The theory behind using shadow maps is very simple and can be summed up in one sentence. Any point that the light can not see is in shadow. To implement this, we take a picture of the scene from the light’s point of view, then compare it to the picture of the scene from the camera’s point of view. Because we never use the color information from the light’s point of view, we can just take the depth information and store it in a texture to compare with later. This is where we need the depth texture. Note that a single depth texture can not cover the entire scene; to do this one would need to use multiple textures. Typically depth textures are used with spotlights, or in games like Guild Wars and Battlefield 2, a depth texture is used on each model that needs a shadow.
In order to speed things up, we break the world into two parts, shadow casters and shadow recievers. When we take the depth texture we make sure to only render the shadow casters. Then we render the entire scene from the camera’s viewpoint, when coloring each pixel, the 3D location of the point in camera space is converted into a 3D point in light space using a well defined method. This, in essence, will give us the distance to the light. If this distance is larger than the distance in the shadow map, then this point is in shadow, and colored appropriatly, otherwise it is colored normally.
In order to convert a point in camera space to a point in light space we simply multiply it by the various matrices that we use to render it to the screen. First, an overview. When we send a vertex into OpenGL using glVertex, it is multiplied by the camera’s modelview matrix MC. In order to get the vertex back, we must multiply by the inverse of the camera’s modelview MC-1. If everything is set up correctly, the result is the same vertex sent into OpenGL when creating the depth texture. The result is then multiplied by the light’s modelview matrix ML and the light’s projection matrix PL. This gives us the exact same result as the depth texture with one caveat. The projected points go from -1 to 1, whereas textures go from 0 to 1. This is easily overcome by scaling the result by half, then translated by 0.5. This is accomplished with the bias matrix B. Now, the point that we are considering is in texture space of the shadow map. If the input was {x, y, z, w} and the output is {s, t, r, q}, then the value of the shadow map at {s, t} is the depth that the light sees, but r is the distance from the point in quiestion to the light. So if we compare the depth in the texture to r, we know whether or not the point is in shadow. This is the reasoning for the texture property added by the extension. We will enable glTexParameteri(GL_TEXTURE_2D, GL_TEXTURE_COMPARE_MODE_ARB, GL_COMPARE_R_TO_TEXTURE_ARB). The way we compare is to say a point is not in shadow when the depth is less than or equal to r, it is in shadow otherwise. Hence glTexParameteri(GL_TEXTURE_2D, GL_TEXTURE_COMPARE_FUNC_ARB, GL_LEQUAL).
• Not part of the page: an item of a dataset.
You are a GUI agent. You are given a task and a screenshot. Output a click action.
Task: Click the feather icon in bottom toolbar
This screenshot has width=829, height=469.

The matrices above are easily found. ML is given as the the matrix from the gluLookAt command, PL is given with whatever you used to set up the projection matrix (in our example, we keep the projection matrix the same between the light and camera views, so we just grab the current projection matrix). The bias matrix B is well defined and set up in the code below. The only tricky part is finding the inverse of the camera’s modelview matrix. It turns out that if we enable texture coordinate generation with GL_EYE_LINEAR, and GL_EYE_PLANE, OpenGL supplies the inverse for us.